Syndicate RSS Feeds on your Website for Extra Content
RSS feeds are a great way for you to keep up to date on your favorite websites. But they can be an even greater tool for a webmaster. You can syndicate RSS feeds on your own site, adding continuously updating content without any work of your own.
Use PHP to Parse an XML File and Syndicate the Feed
In order to syndicate an RSS feed on your site, you’ll need to read the XML file somehow. PHP is great for this.
Previously, you would have had to write your own XML parser to do this. This is possible – but it takes some time and it can get fairly complicated.
Thankfully, PHP now comes with SimpleXML built-in. You can use this great package to quickly and easily read XML files.

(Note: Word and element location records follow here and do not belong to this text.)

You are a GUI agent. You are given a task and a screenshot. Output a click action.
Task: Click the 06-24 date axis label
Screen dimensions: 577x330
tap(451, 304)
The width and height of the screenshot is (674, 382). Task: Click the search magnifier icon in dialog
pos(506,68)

Since RSS feeds follow a standard structure, you can use SimpleXML to read the file, manipulate the data, and output a list of links and/or descriptions onto your website. All you need to know is how to use SimpleXML and how an RSS feed is structured.

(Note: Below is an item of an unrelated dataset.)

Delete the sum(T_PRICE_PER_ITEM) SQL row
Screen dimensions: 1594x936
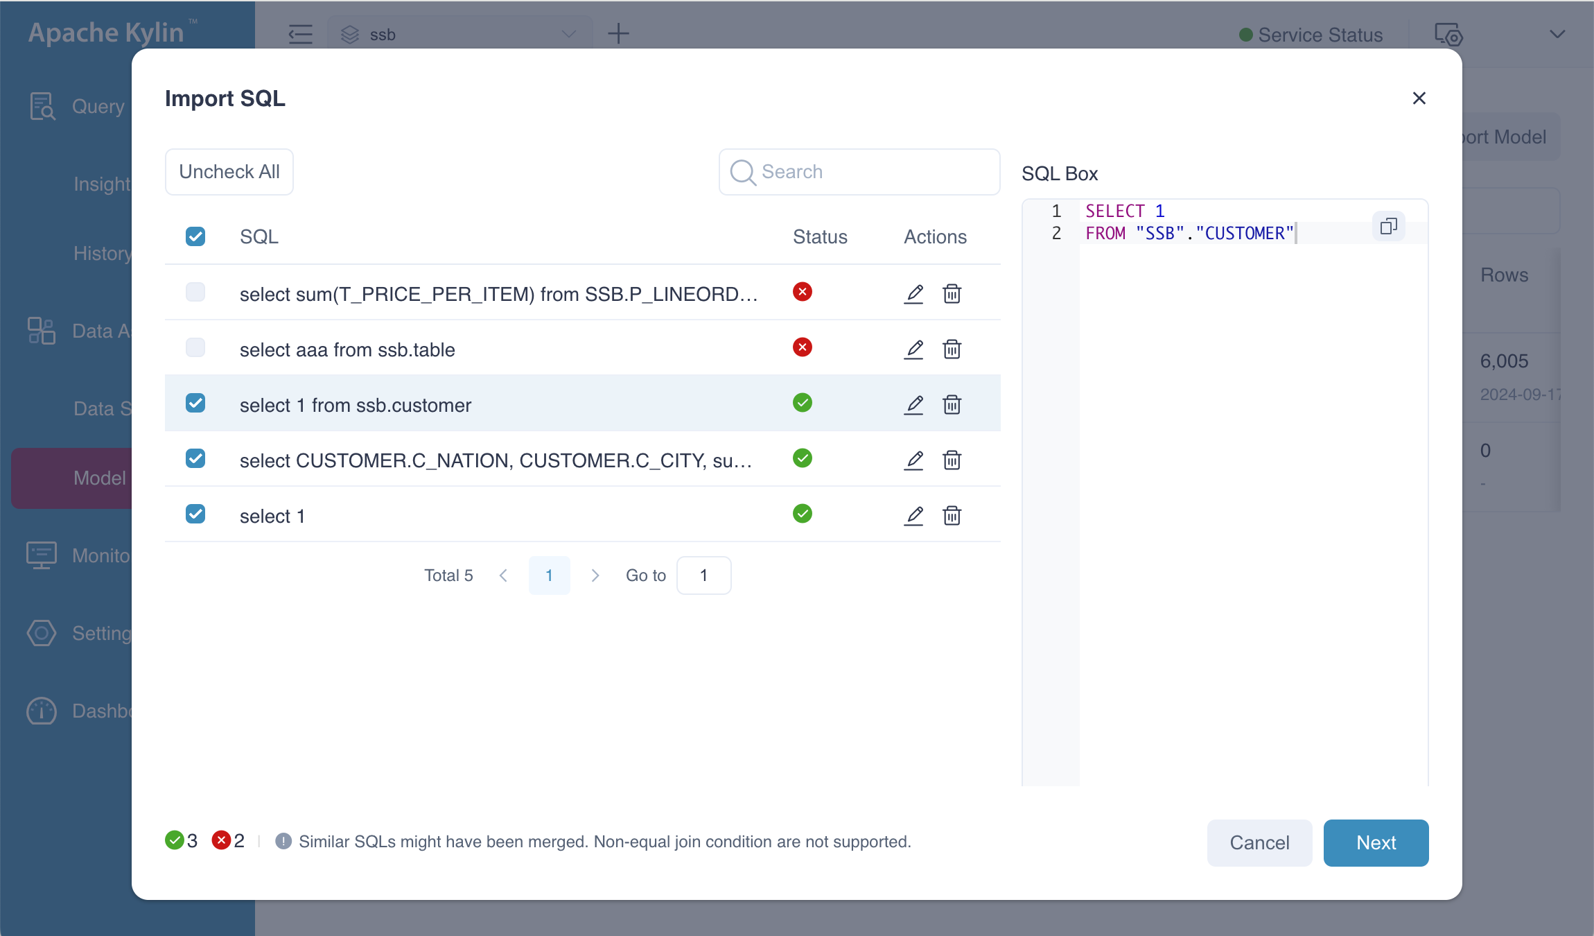click(x=952, y=293)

Here’s a tutorial on how to syndicate an RSS feed in PHP, if you’re interested in learning how to do that.
Use Rel=’nofollow’ In the Links
If you do syndicate an RSS feed and reproduce it on each of your pages, you may want to consider using rel=’nofollow’ for the links.
Each of those links is an external link. Without the nofollow tag, you’d be bleeding a lot of pagerank from each of your pages. In the long run, this could be detrimental to your site – and it would probably outweigh any benefits from using the RSS feed in the first place.

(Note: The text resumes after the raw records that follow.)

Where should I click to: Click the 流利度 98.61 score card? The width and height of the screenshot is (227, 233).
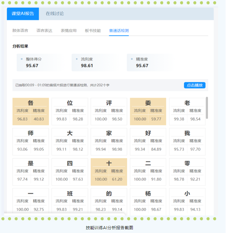coord(94,62)
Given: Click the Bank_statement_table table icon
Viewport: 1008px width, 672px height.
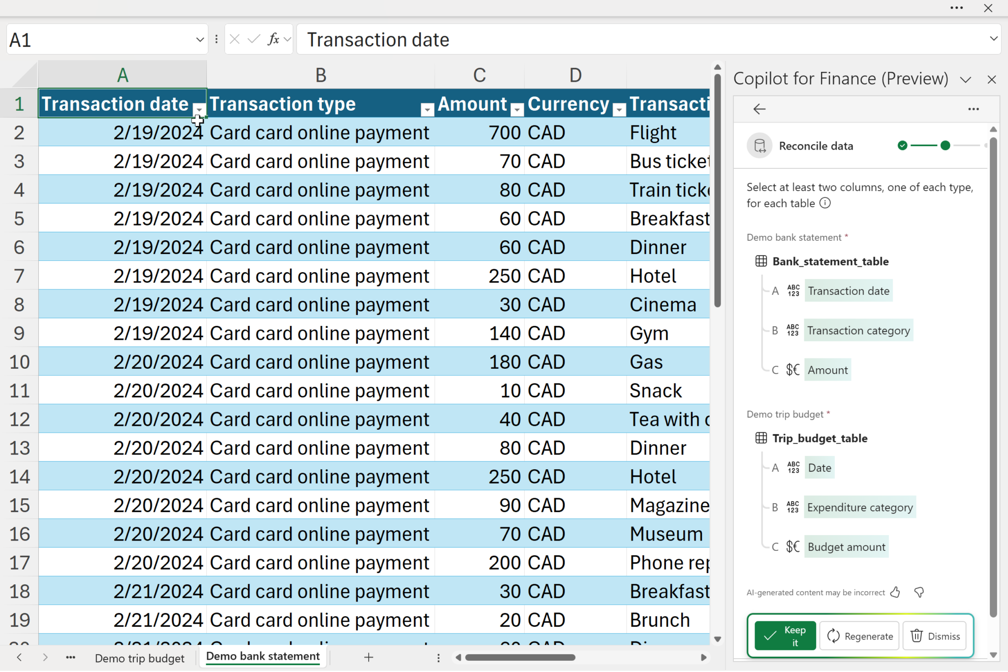Looking at the screenshot, I should click(761, 261).
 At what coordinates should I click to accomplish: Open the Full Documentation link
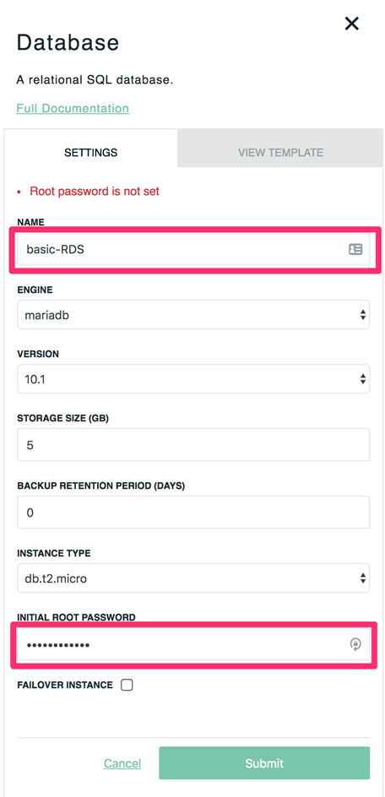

You can fix this problem by placing the attribute rel=’nofollow’ in each of the links you create from the RSS feed.
If your website is a Wordpress blog, you’ll need to manually do this. Wordpress comes with a great built-in RSS Feed Widget – so you don’t have to manually parse the feed. However, it doesn’t give you an option to use ‘nofollow’ for the links.
You can read this guide to find out how to hack the Wordpress source to make the RSS Widget nofollow. You’ll need to know a bit of PHP, but it’s not too hard.
Remember: Don’t Steal Someone Else’s Copyrighted Work
Although articles are spread around the internet in RSS feeds, you still don’t own them.
It is acceptable to use an RSS feed to syndicate links back to the original source of an article. It would also be acceptable to include a short description of that link – based on the RSS feed it came from.
However, some users place entire articles in their RSS feeds. To reprint an entire article is copyright infringement. It is wrong, illegal, and could land you in a lot of trouble.
Use other people’s work fairly. It can add relevant links to your site – but try to steal whole articles.